Earlier this year during the summer, we went to Worlds of Fun, and our boys decided to try the climbing wall. The wall was covered in “footholds” that would allow you to climb to the top. Without the footholds, it would have been impossible to climb that wall. So, they focused on the top without looking down and climbed victoriously to the top on those footholds. This is an excellent illustration of Heb 11:1.

“Now faith is the assurance of things hoped for, the conviction of things unseen. (Heb 11:1)” Some Bibles will read, “faith is the substance of things hoped for…”

The word translated “substance” or “assurance” comes from the Greek word, hupostasis. It was a favorite word for philosophers in the 2nd-3rd centuries B.C.E, and therefore had a wide range of meaning depending on how it was used. Without getting bogged down into a long discussion here, we could sum up the idea behind this word is that of firmness, stability, basis, foundation, reality, or simply essence.
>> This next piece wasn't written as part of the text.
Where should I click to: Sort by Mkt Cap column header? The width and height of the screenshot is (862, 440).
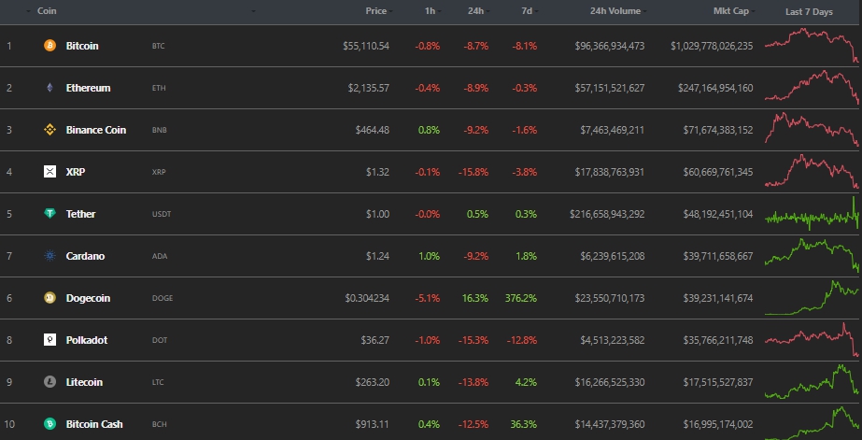coord(732,11)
When used of human attitudes, this word is talking about a stable attitude, or confidence. When used of something physical, it is speaking of its stability or essence.

So, with the use of this word, we have a powerful word picture.

Faith gives a solid foothold for our hope. My kids “hoped” to get to the top of the climbing wall, but they needed a foothold to do it. With the help of the footholds, they had “conviction” they could make it.

The passage goes on to illustrate foothold faith in action. Our forefathers in the faith were hoping for “a better country, a heavenly one…(Heb 11:15)” and “looking to the reward (Heb 11:26).” According to Hebrews 11:1, their faith brought hypostasis, which was a firm, confident, assuring, foothold to their hope. It also brought a “conviction of things not seen.”

So how do we have the same kind of foothold hope? The same way they did. They focused on the hope in faith in such a way, that they gave everything up for it. It was their life’s focus. That is why the passage concludes with our life’s focus:

“Therefore, since we have so great a cloud of witnesses surrounding us, let us also lay aside every encumbrance and the sin which so easily entangles us, and let us run with endurance the race that is set before us, fixing our eyes on Jesus, the author and perfecter of faith …(Heb 12:1-2).”

Our faith needs to focus all our energies on our hope in Jesus Christ. We need to lay aside everything that may be an “encumbrance” as we scale the wall toward the hope that God has given us.

So, the things to do now are make a list of encumbrances, pray about them and remove them.